To date, the Black Lives Matter movement has focused mostly on policing. This development could shift more attention to a focus on education and jobs.

The second trend is not scary. Several community college leaders say the pandemic has accelerated a trend that was building before the coronavirus crisis, an emphasis on getting specific job training, with or without attaining college credit or a degree.

That appears to be playing out in Louisiana, where there were only slight enrollment losses at South Louisiana Community College in Lafayette, which has strong workforce programs in maritime and computer science, but steep losses at Louisiana Delta Community College in Monroe, where the emphasis is more on earning degree credits, pointed out Monty Sullivan, president of the Louisiana Community & Technical College System.

Sullivan, who serves as board chair of the National Student Clearinghouse, watches these developments at both a state and national level. “There’s a movement of students, who are voting with their feet. They are engaging with colleges, but they are not engaging with the semester system. They don’t have four years to finish a degree. They need a skill set to go and get a paycheck.”

The need to find jobs immediately probably can’t explain all the male enrollment losses. Wouldn’t women have to seek work as well? In part, the gender differences can be explained by the gender makeups of chosen fields. Health care jobs, which draw more women than men, require traditional degrees.

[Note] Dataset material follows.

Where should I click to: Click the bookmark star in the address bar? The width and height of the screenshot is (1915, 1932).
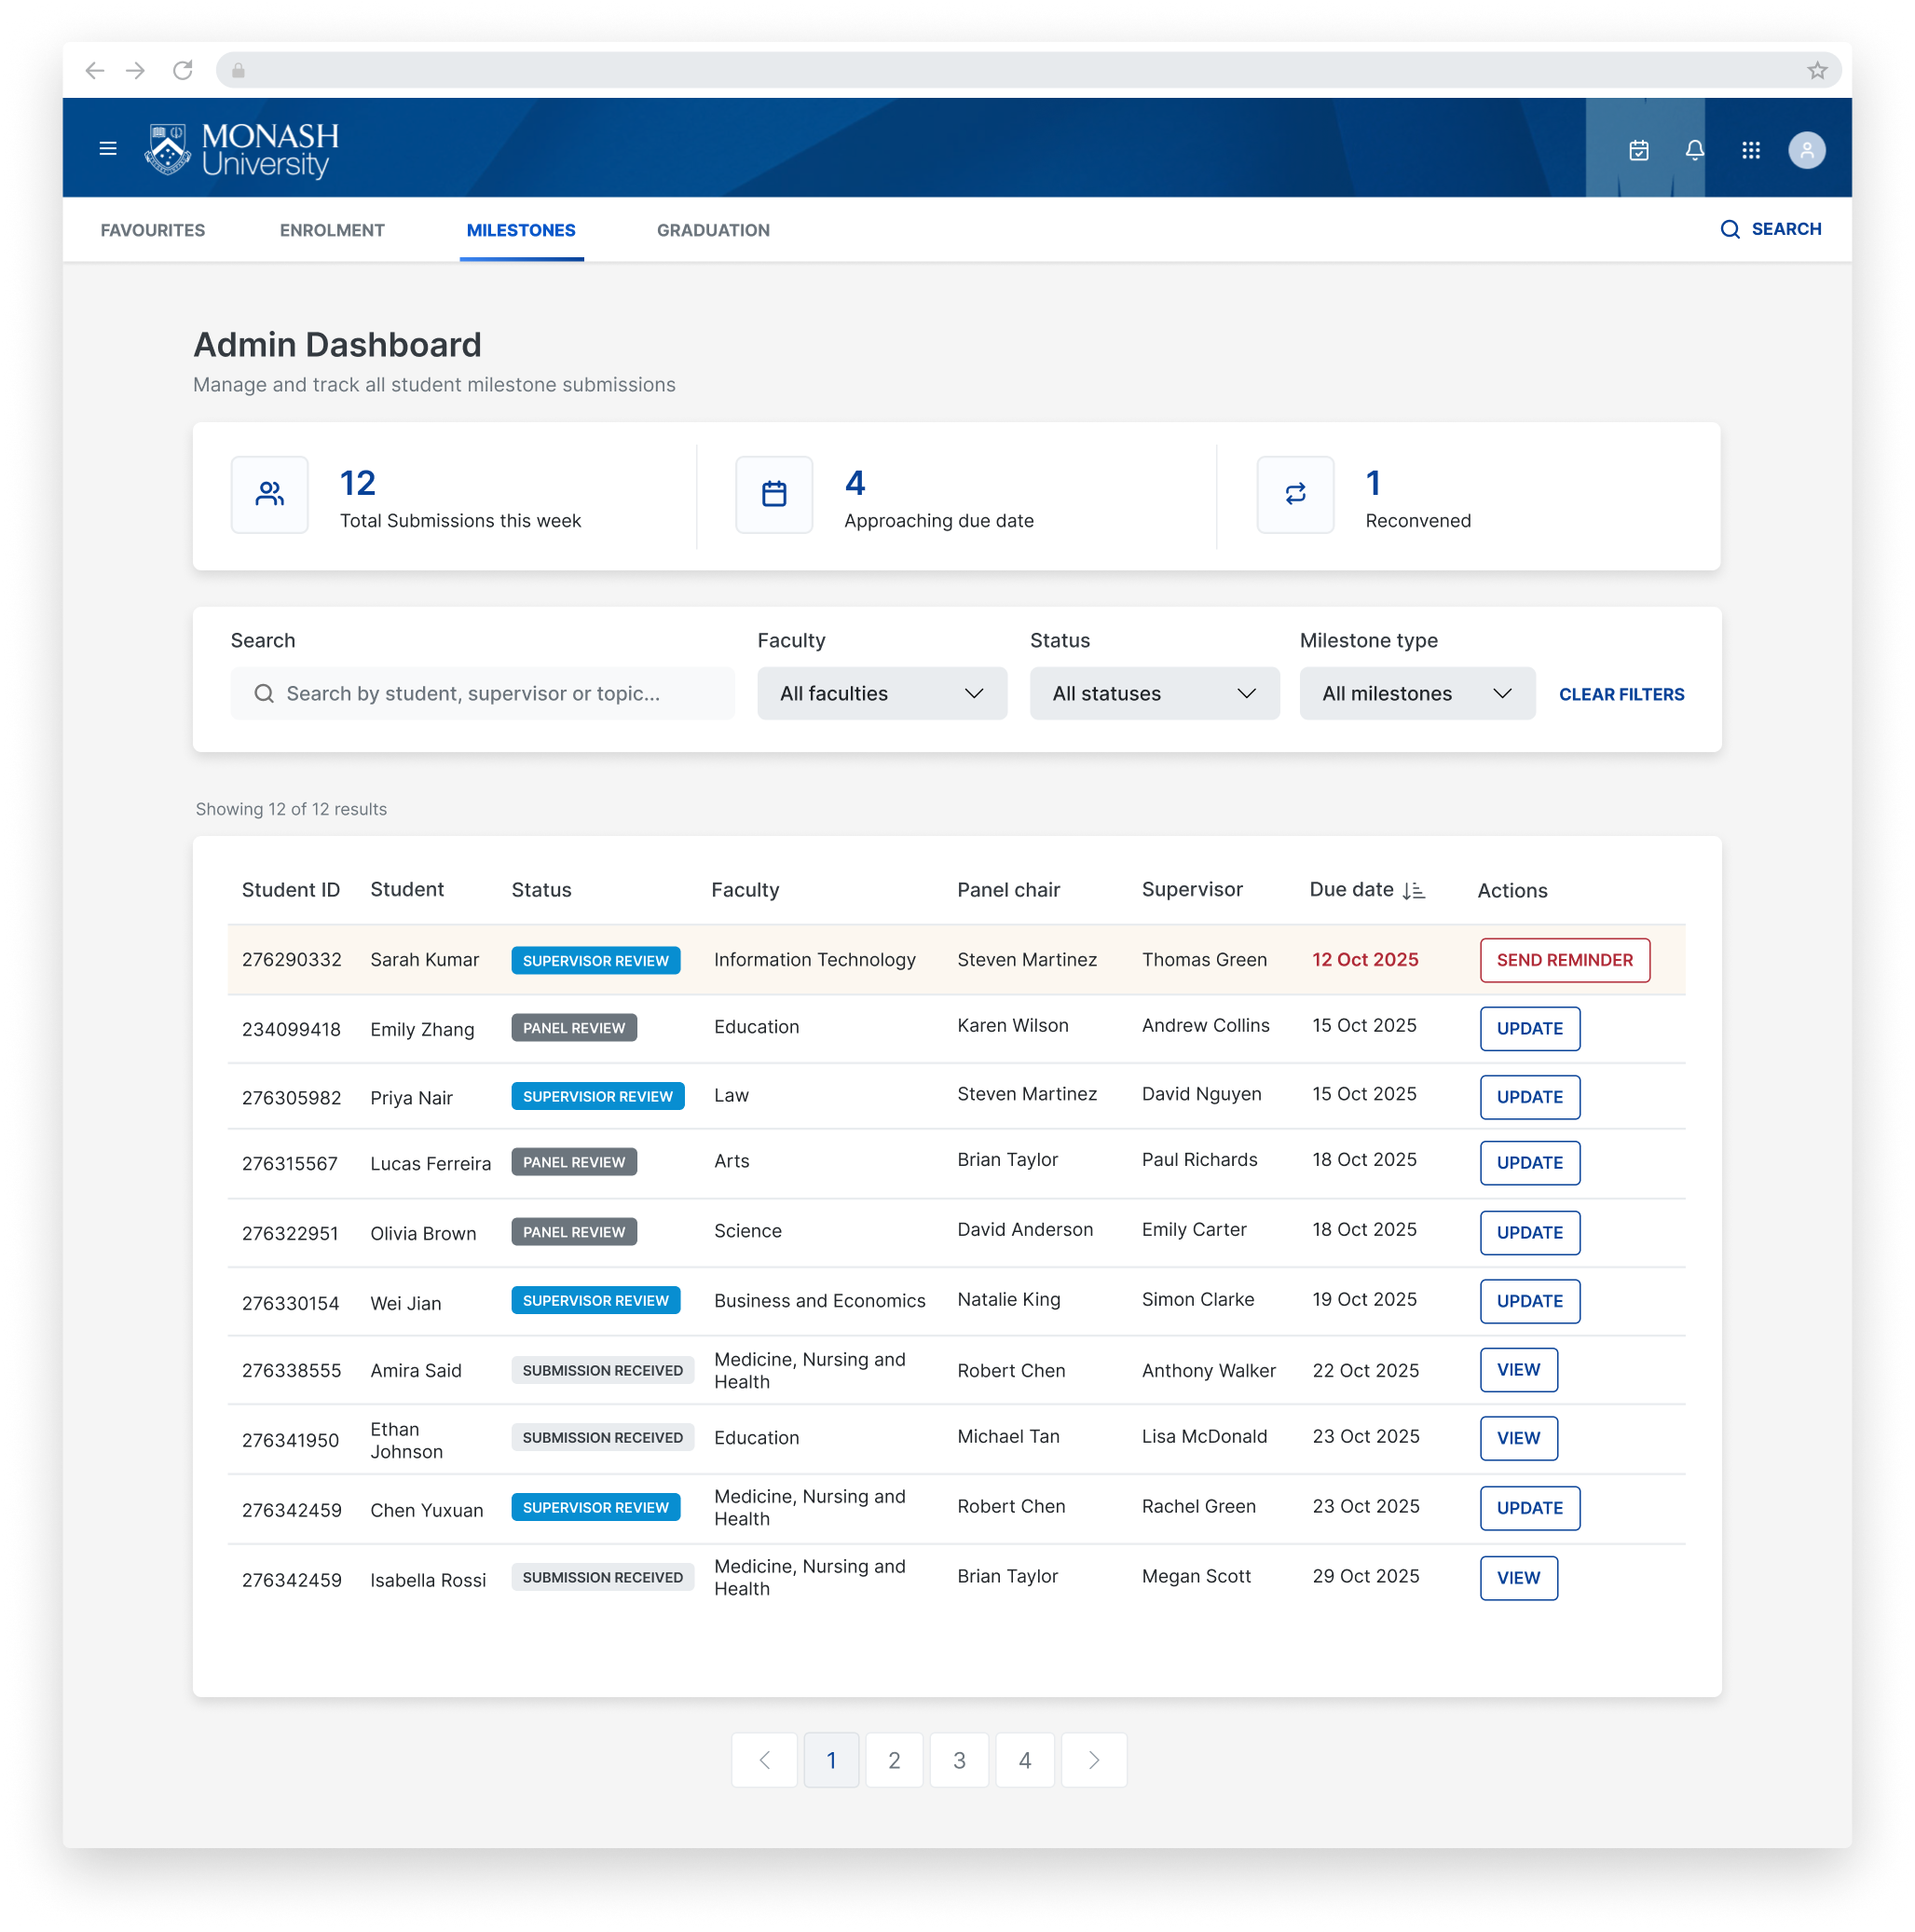click(x=1816, y=70)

But there’s another player here, one brought up by college leaders, and a factor that proved to be significant 11 years ago when I was researching Why Boys Fail: Saving our Sons from an Educational System That’s Leaving Them Behind. In brief, I discovered a K-12 education system that suddenly veered to ramping up literacy skills in the very early years, a time when boys are far less capable than girls of handling those demands. The idea behind the shift, getting students on an early track to college, was noble, but educators never adjusted to those early-learning gender differences.

Many boys, especially in middle- and upper-income families, adjusted quickly and caught up in literacy skills before the end of elementary school. But many did not, thus concluding that school was “for girls.” That helps explain the twin phenomenon: fewer men than women enroll in college, and fewer men than women are equipped with the intense literacy skills demanded in college, regardless of the major chosen, thus making them more fragile students.

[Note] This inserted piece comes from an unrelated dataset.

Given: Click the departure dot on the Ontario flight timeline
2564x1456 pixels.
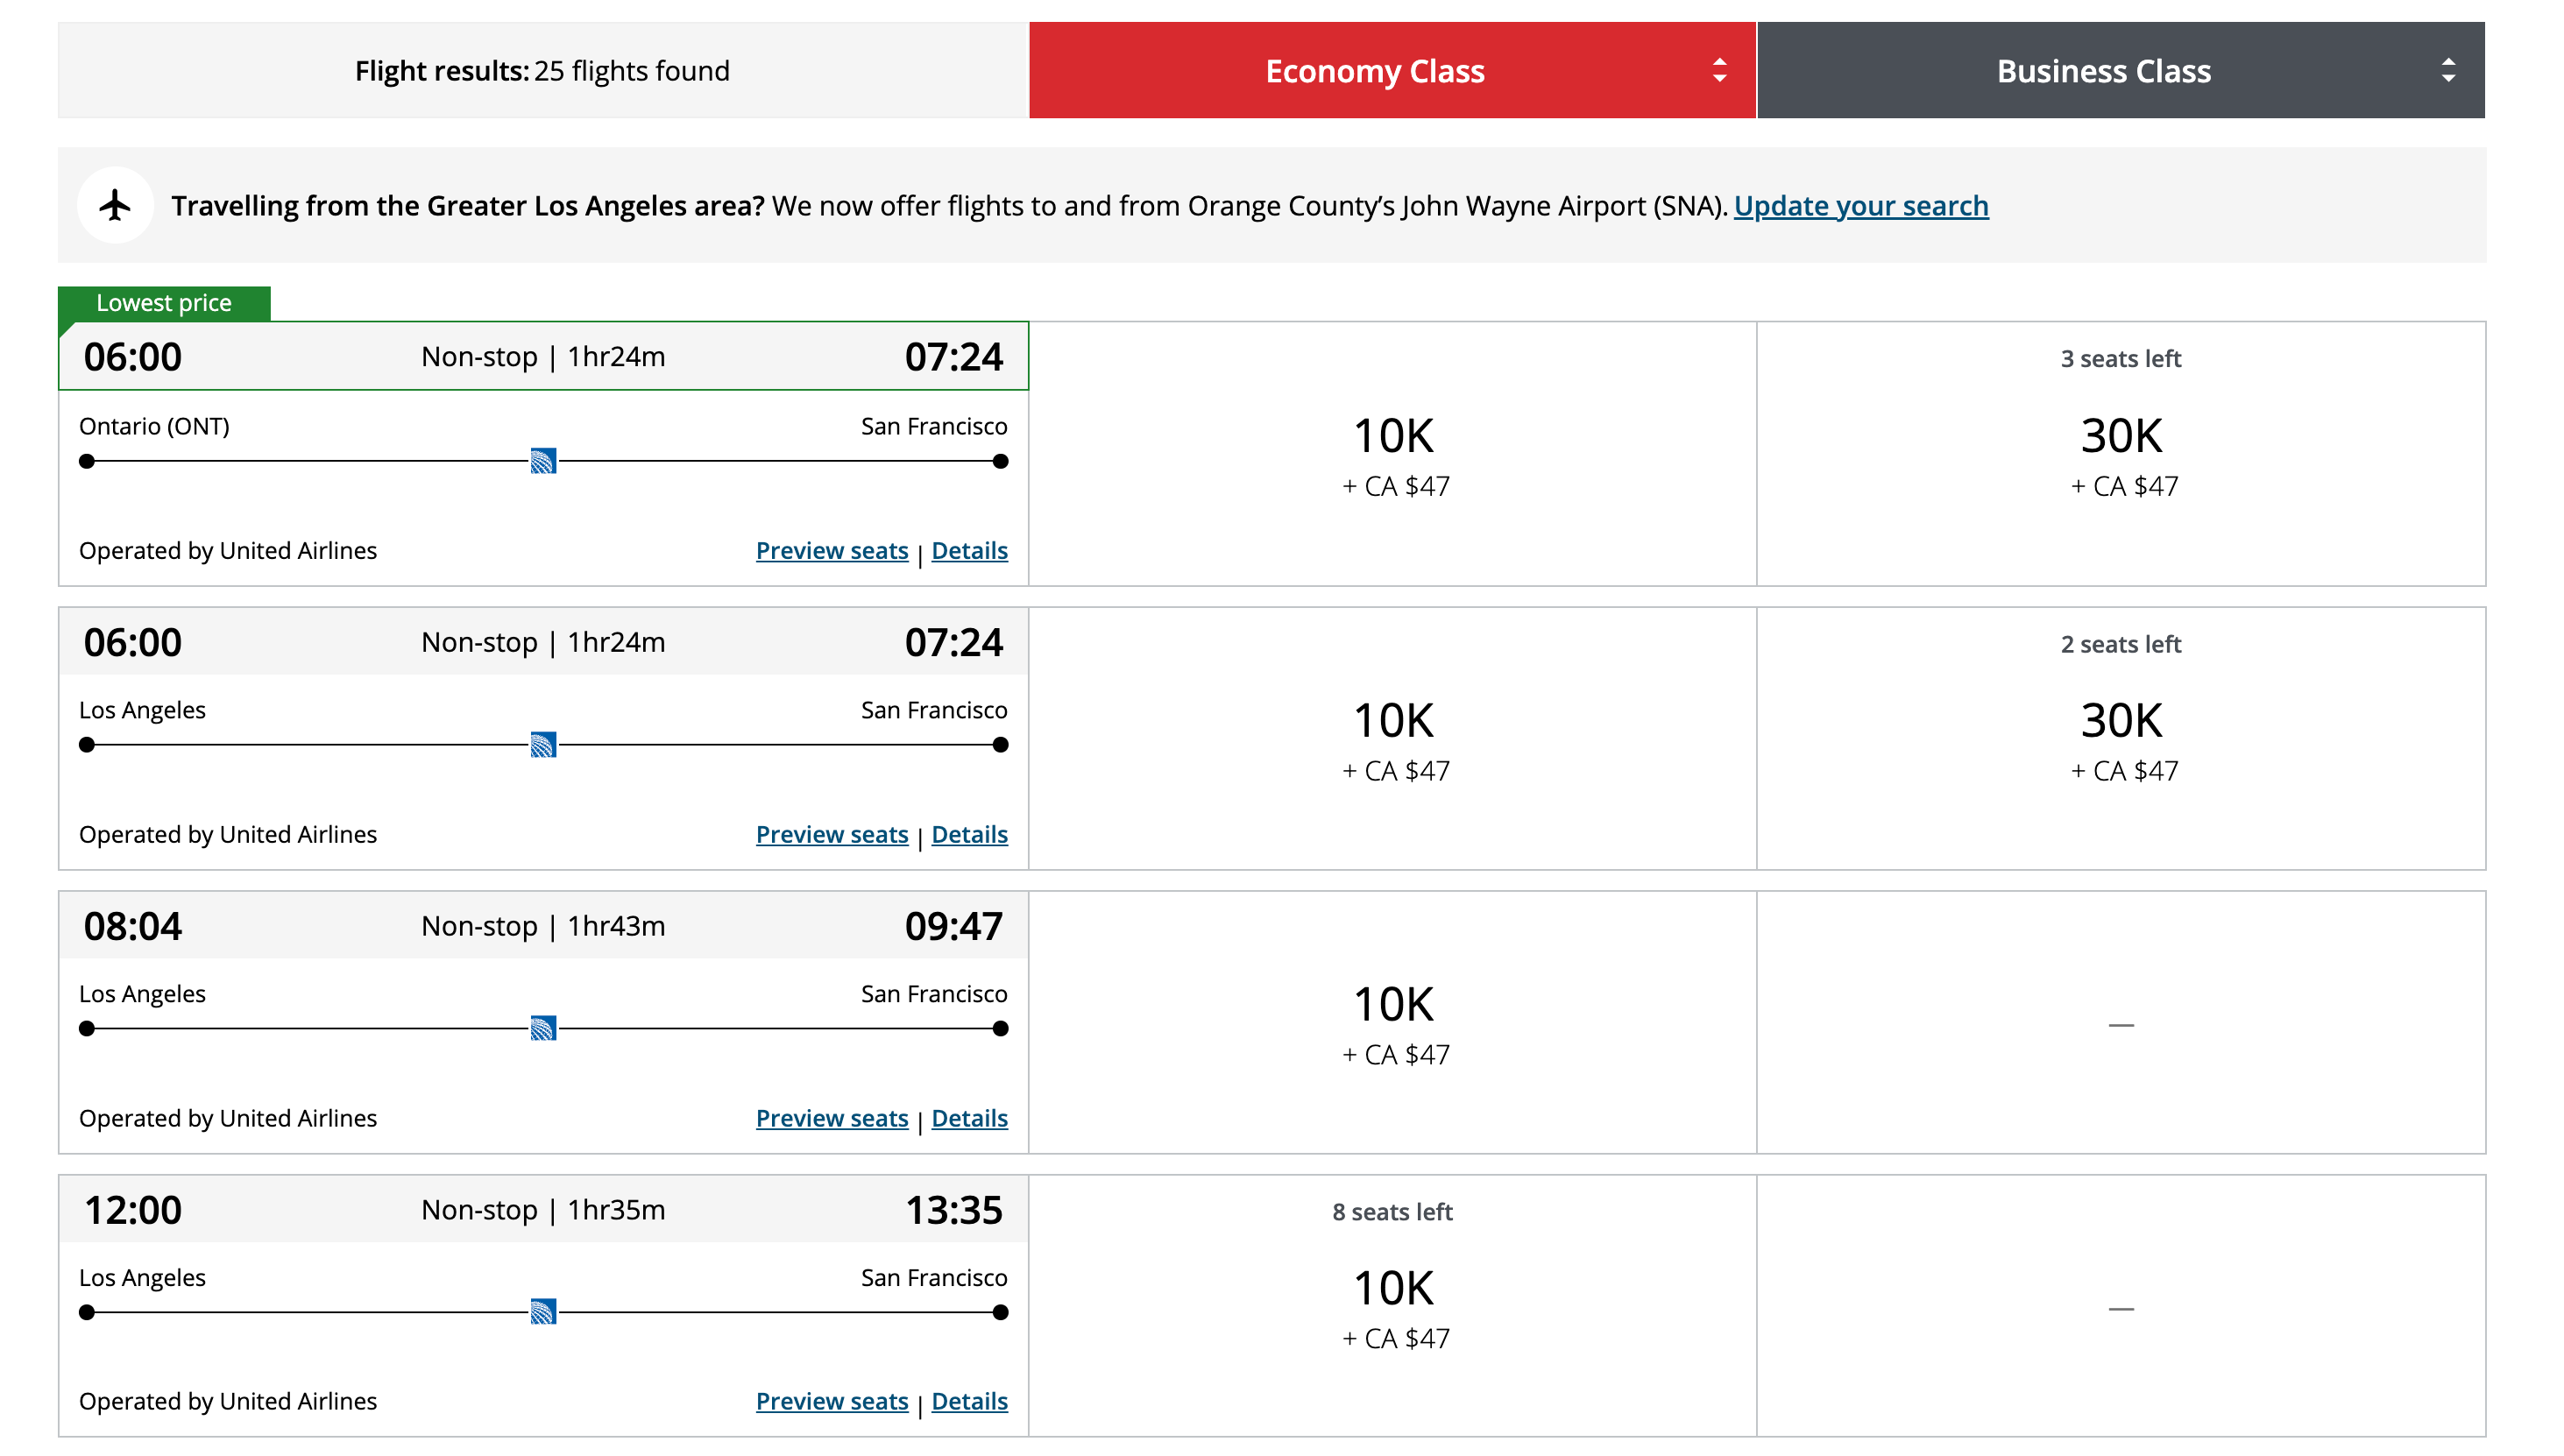Looking at the screenshot, I should click(x=87, y=461).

Ivan Harrell II, president of Tacoma Community College (Ivan Harrell II)

Although all boys were impacted, including white boys from blue-collar families, the worst hit were Black males, who were more likely to face additional headwinds such as dangerous neighborhoods, troubled schools and less-stable families. The pandemic just made all that even worse.

“The pandemic highlighted so many inequities,” said Ivan Harrell II, president of Washington state’s Tacoma Community College. “Traditionally marginalized populations were impacted more by COVID, and they are now figuring how to support their families, which means they have to step away from education for a little while.”